Светлый фон

Михаил молча передал ему трубу. Тот подержал в руке, проверил, прикинул на вес.

— М-да! — Попробовал открыть, вытащить деревянную пробку. Не тут-то было. — Ох, черт! Как вогнали! На веки вечные!

Нетерпение охватило и сотрудника Комитета Госбезопасности. Крепкими руками он взялся за трубу, потянул пробку с силой, аж голову набок склонил, и его лицо побагровело от напряжения. Он положил трубу на стол.

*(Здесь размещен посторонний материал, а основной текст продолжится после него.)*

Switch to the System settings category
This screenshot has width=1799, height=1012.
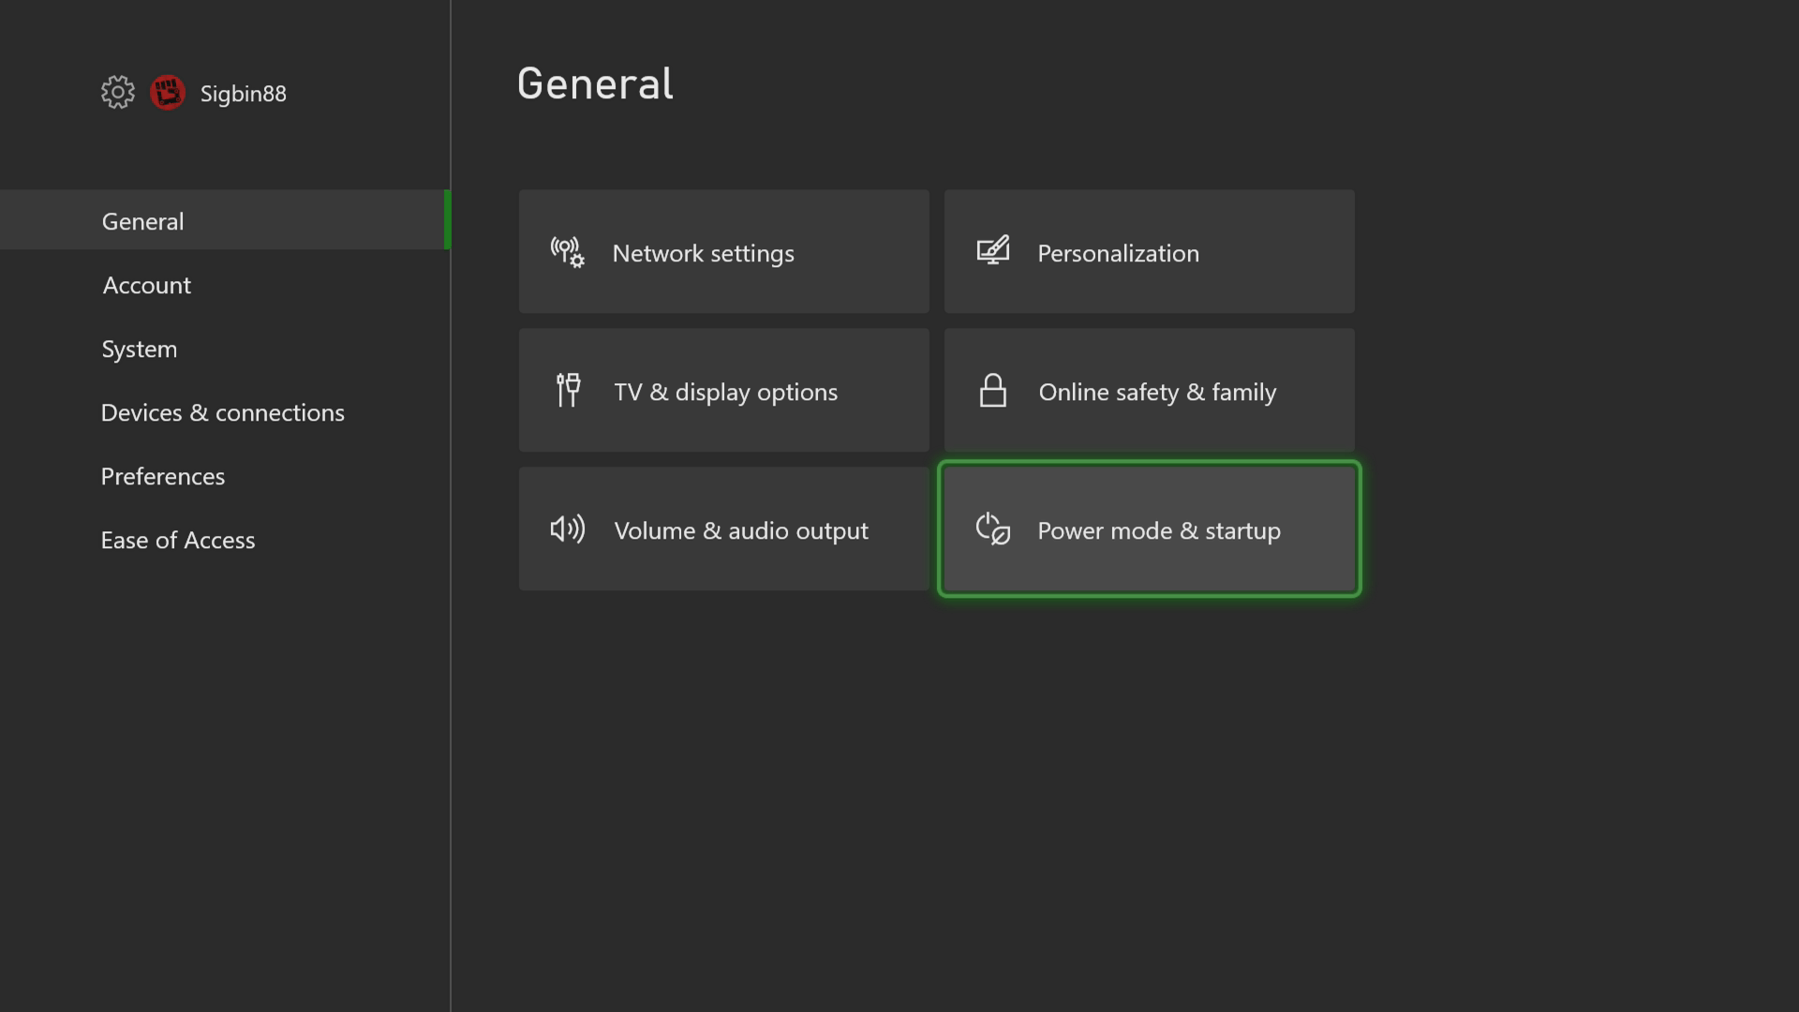(139, 349)
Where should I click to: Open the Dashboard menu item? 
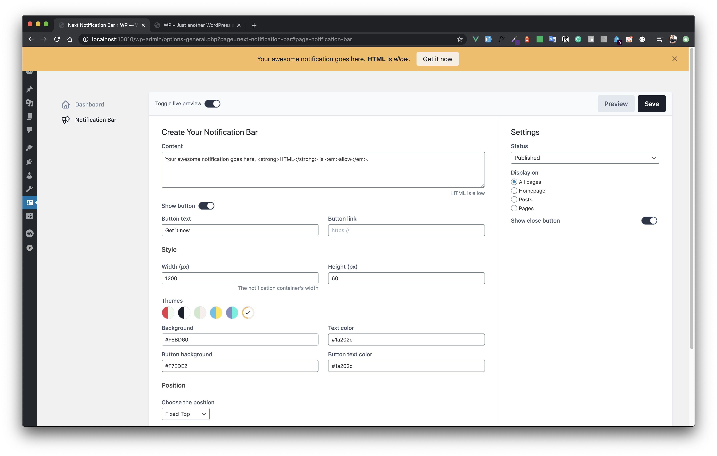pyautogui.click(x=89, y=105)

И тут за дело взялся бывший слесарь — старшина Кулашвили. Он постучал трубой об пол, потом достал из кармана складной нож, выдвинул штопор, ввинтил его в пробку, постучал еще по краям, и — пробка была извлечена.

Михаил наклонил трубу.

Ничего не выпало.

Он опять постучал ею по краю стола. Начал перекатывать ее, постучал снова… и круглые золотые николаевские десятирублевки начали выкатываться на стол.

Одна, две, три, четыре…

— Сорок, сорок пять, пятьдесят, — считал Домин.

— Семьдесят, восемьдесят, девяносто, сто! — сотрудник Комитета Госбезопасности краем ладони вытер пот со лба. — Все?

— Почему все? — с наивным видом спросил старшина. — Мы считать не разучились.

— Сто пятнадцать, сто двадцать, сто пятьдесят, — тихо, как завороженный, говорил Домин, — сто семьдесят. Все!

— Нет, застопорилось что-то. Тут еще есть что подсчитать. Погодите, — Михаил помудрил с трубой, которая заметно полегчала.

— Сто семьдесят одна, сто восемьдесят, — отсчитывал Домин, — сто девяносто, двести две, двести три…

Михаилу и самому казалось это наваждением: в тихом опрятном доме из-под земли извлечена ржавая труба, забитая деревянной пробкой, а из нее — золотые монеты николаевской чеканки. Наконец монеты перестали падать. Труба иссякла.

В комнате посветлело.

— Триста штук, одна к одной, — составляя акт, подытожил капитан Домин.

На третий день засыпали землю в сарае на прежнее место, уложили поленницы дров, перебросали обратно уголь.

Хозяин был уже арестован.

Младший сын пришел к сараю и с недоумением смотрел на солдат, на дрова, на уголь. Руки его бессознательно тянулись к красному галстуку на груди, точно это было его спасением. Тонкие детские пальцы перебирали концы галстука. Подошел и старший сын. Он был выше отца на полголовы, крупнее.